In most modern legal systems certain fundamental rights are conferred by the constitution. This usually gives them a certain degree of priority over competing legal considerations, but this can vary from system to system. Sometimes constitutional rights will have an absolute priority over any other consideration not itself based on a constitutional right. Sometimes they will merely favour one legal outcome rather than another, without dictating it.
Constitutions will vary, too, as to whether certain rights are ‘entrenched’ or not. Entrenchment can be absolute, in which case the rights cannot be removed or altered by any constitutional means (as is the case with some of the ‘basic rights’ in the German Constitution), or it can be relative, requiring only a more onerous procedure than that for normal legislation (as with the Constitution of the USA.).
Constitutions will also vary on the extent to which human rights recognised under international law or treaty are recognised in national law. For example, in some countries in Europe, the European Convention on Human Rights, and decisions of the European Court of Human Rights thereon, are incorporated into national law and override any national law inconsistent with them. In others, such as the United Kingdom, the courts have, so far as possible, to interpret legislation to be consistent with the Convention, but have no power to strike it down even if they find it to be clearly inconsistent.

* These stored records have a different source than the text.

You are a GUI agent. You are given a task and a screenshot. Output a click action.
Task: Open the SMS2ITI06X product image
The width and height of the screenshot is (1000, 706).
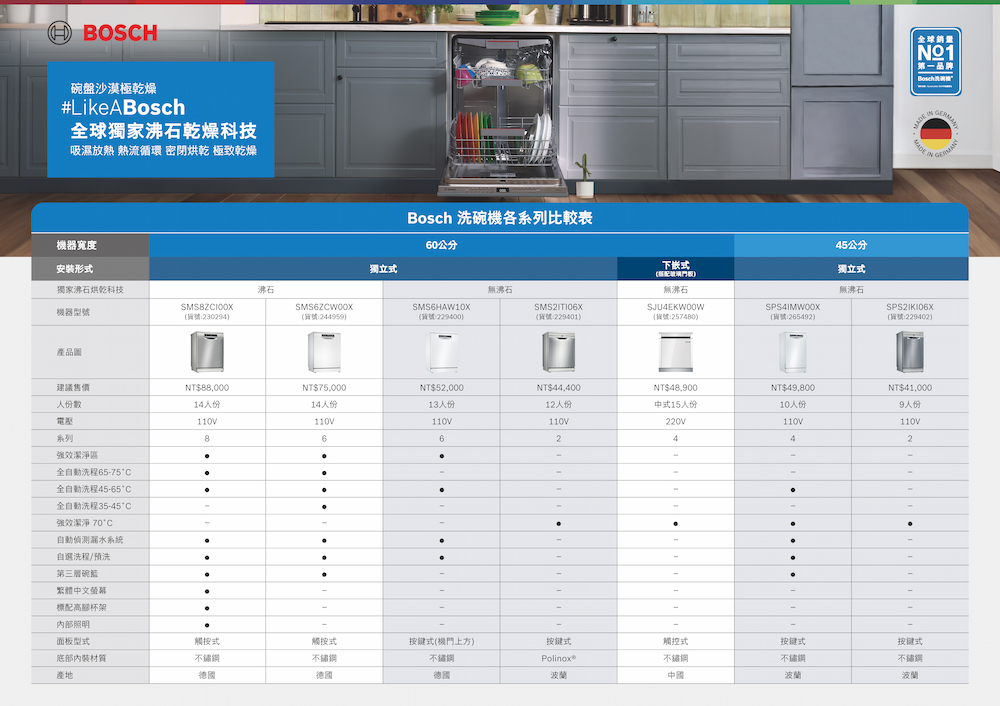pyautogui.click(x=558, y=351)
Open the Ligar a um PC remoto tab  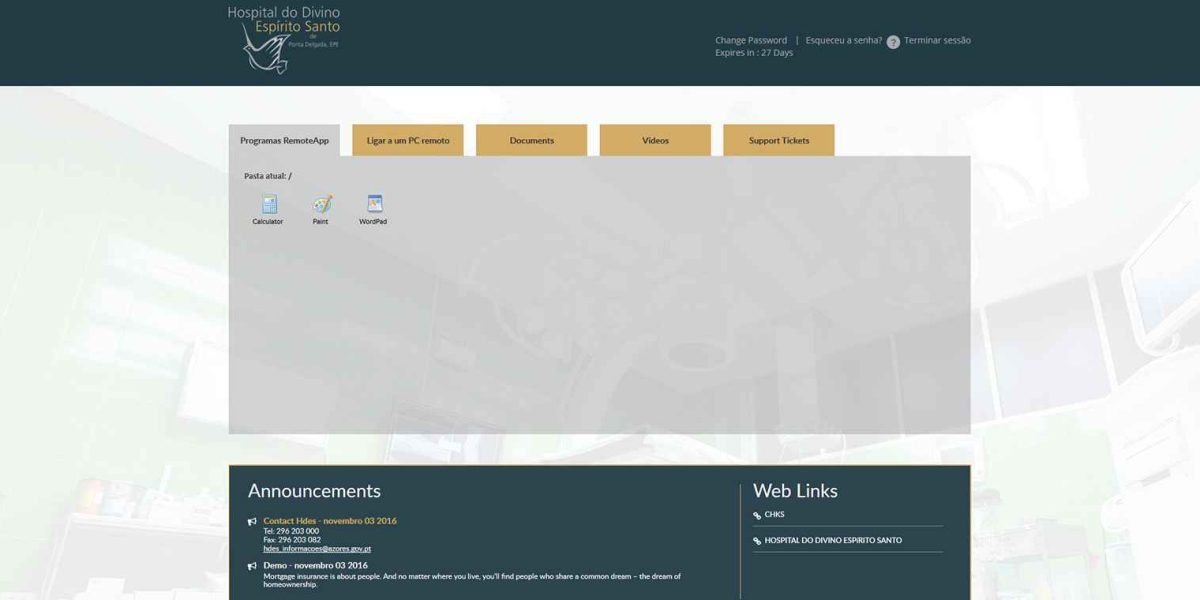(407, 140)
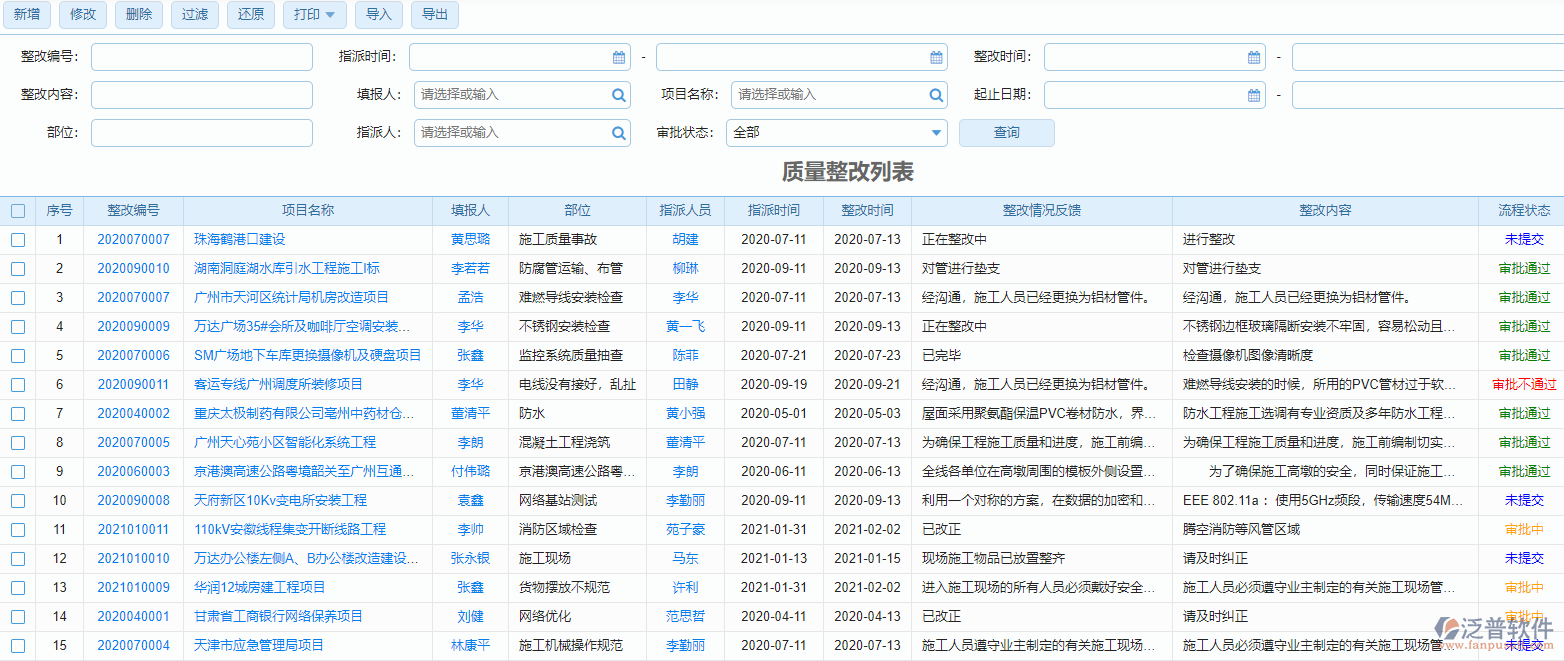Open the 整改时间 calendar icon
This screenshot has height=661, width=1564.
point(1253,57)
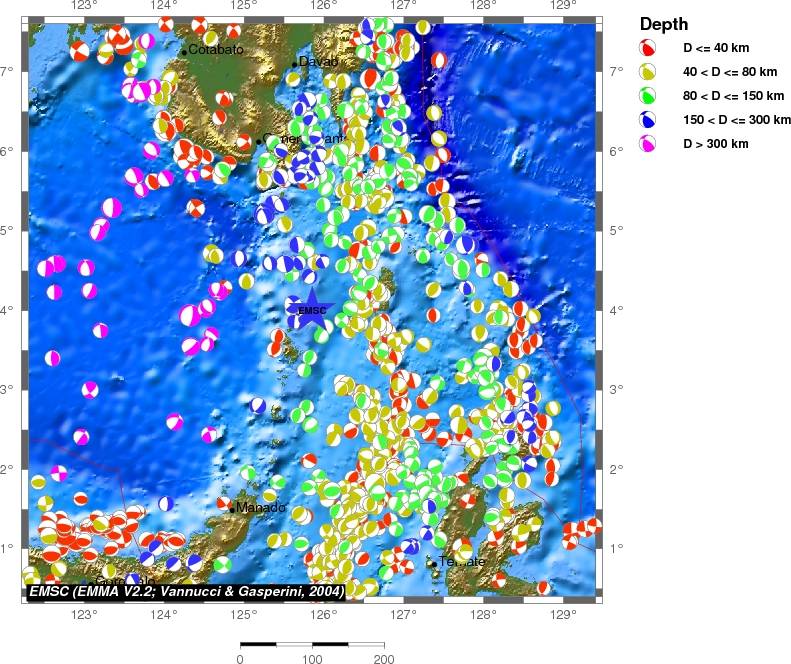Image resolution: width=791 pixels, height=664 pixels.
Task: Click the 'D <= 40 km' legend label
Action: 716,48
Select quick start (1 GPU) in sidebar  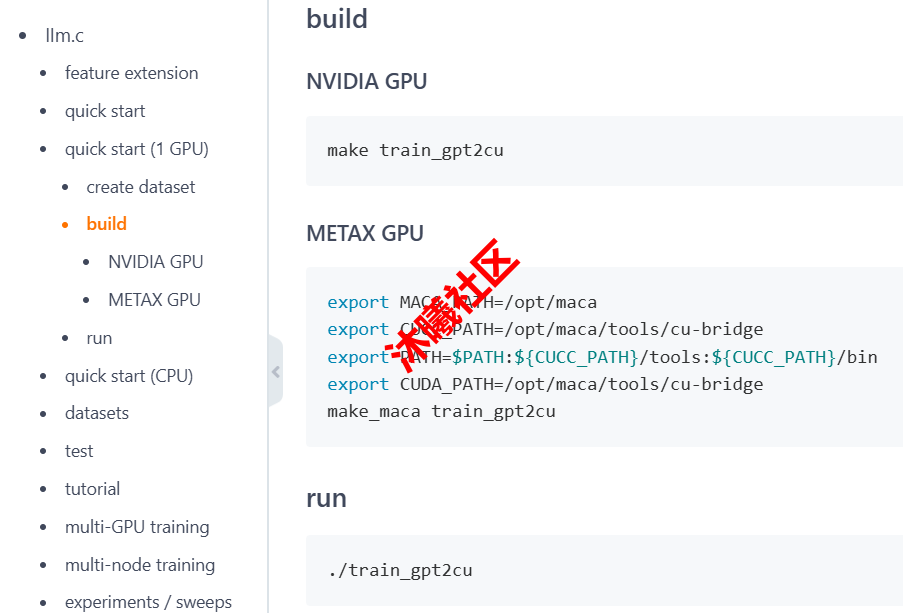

Other rights can be conferred by normal legislation or by common law (ie. the tradition of judge-made law). One interesting point is that, arguably, many legal rights are conferred by no positive law, but arise simply from the absence of any law to the contrary. That is, it is probably a practical necessity that every legal system has an unwritten ‘closure rule’ to the effect that whatever is not prohibited is permitted. If some types of rights are essentially permissions, then many such rights arise in this way. In most legal systems my right to cross the street, for example, is of this nature. Probably no positive law will say that I can do so, and possibly no more general enacted right will imply it.